The Festival Management Committee (FMC) awarded $3,000 in scholarships to five high school students residing in the York West and York Central neighbourhoods. The winners are Dinero Davis, Temitope Owolabi, Joy Uhunmhansebhor, Irinia Masner and Adam Murra.
The Seneca College Yorkgate Campus bursary was presented to Rochdell Francis, while Emmanuel Mmari and Jevan Jones were the recipients of the Seneca Association of Black Educators scholarships.
“This award proves that I am on the right path,” said Jones, who is enrolled in the Accounting & Finance program. The Father Michael McGivney Catholic Academy High School graduate aspires to become a chartered accountant.
Harry Jerome Award winner, Winston Stewart, who started a private security company with a $10,000 investment, presented a bursary to Kent Giang and Ibrahim Ibrahim was the winner of the Ermine Drummond Second Chance endowed bursary. Drummond is the mother of CBC News Toronto co-host, Dwight Drummond.

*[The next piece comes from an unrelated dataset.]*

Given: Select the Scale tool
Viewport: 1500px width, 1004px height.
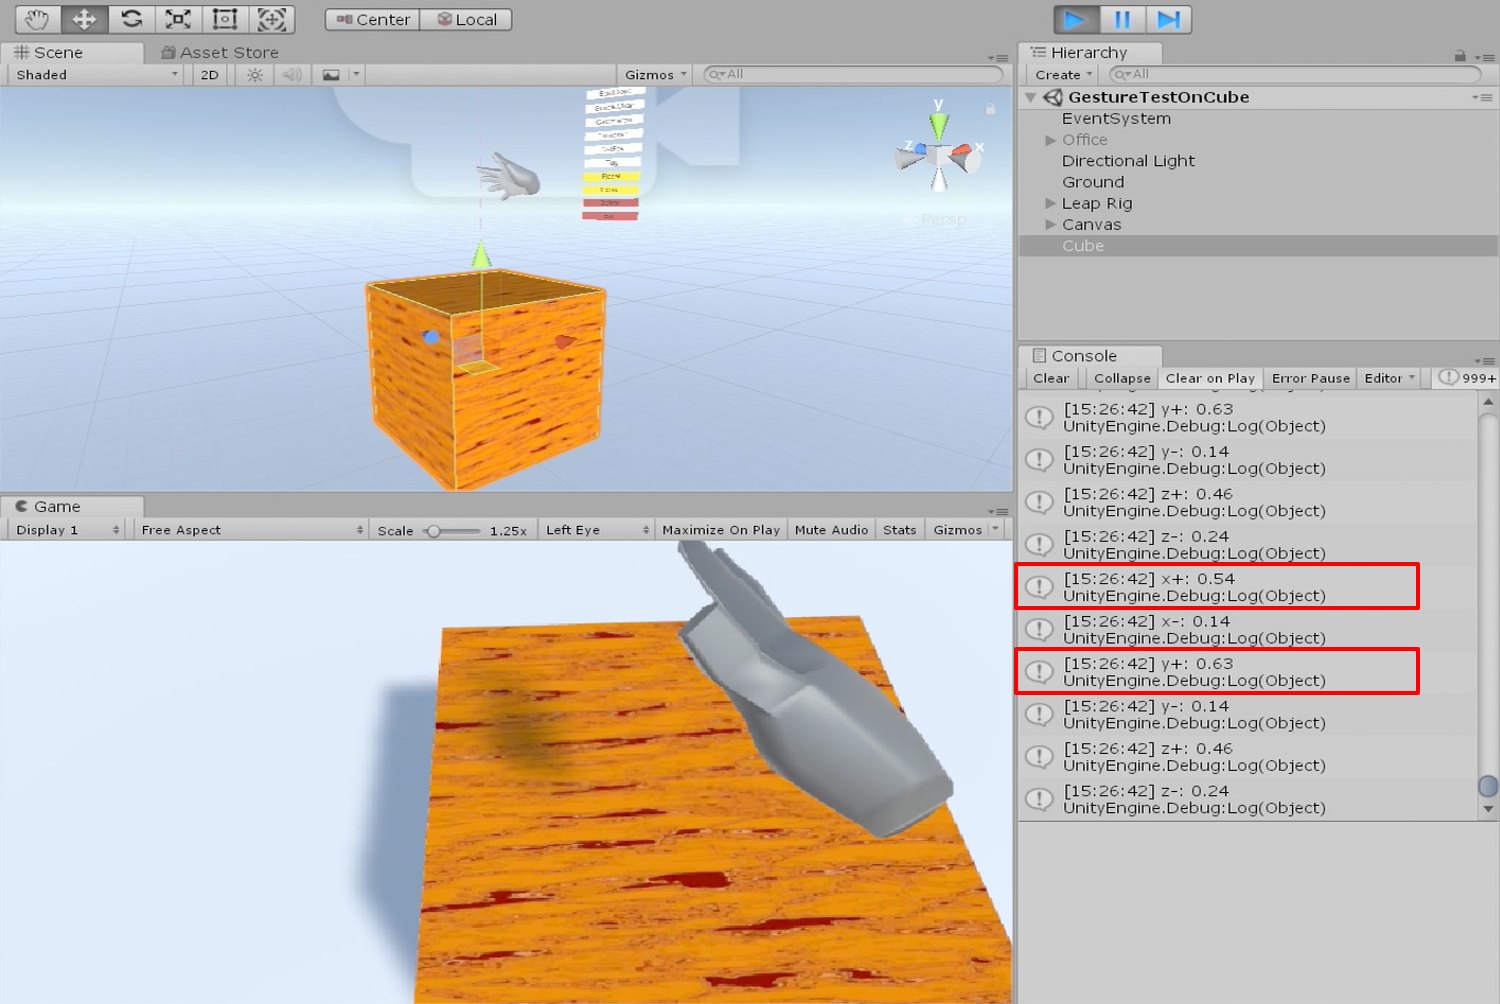Looking at the screenshot, I should tap(178, 19).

Seneca’s president, David Agnew, acknowledged the donors for stepping up to the plate with financial support and the award winners for pursuing higher education.
“Well over half of our students require financial aid to think about coming to Seneca,” he said. “This is an evening of inspiration. It’s rare to meet a student who goes on a straight path through their educational journey. This is especially true of the group of students who are represented here tonight. Some are coming from places of real hardship while others had a real tough start in life, so I am inspired by the fact that they have found their way back to school. That is an experience that’s going to make a difference in their lives.”
Faculty of Workforce Skills Development chair, Leolyn Hendricks, said the awards event allows the college to recognize students who are excelling in their studies and making a positive difference at Seneca and in their communities.
“It also allows us to say a very warm ‘thank you’ to the many donors who support these future leaders through their generous contributions to the various scholarships, bursaries and awards offered to students across a variety of programs,” said Hendricks. “We know that one of the chief barriers to participation in further education and to successful completion is financial need. These awards help them to make ends meet on so many levels and recognize their hard work and perseverance.”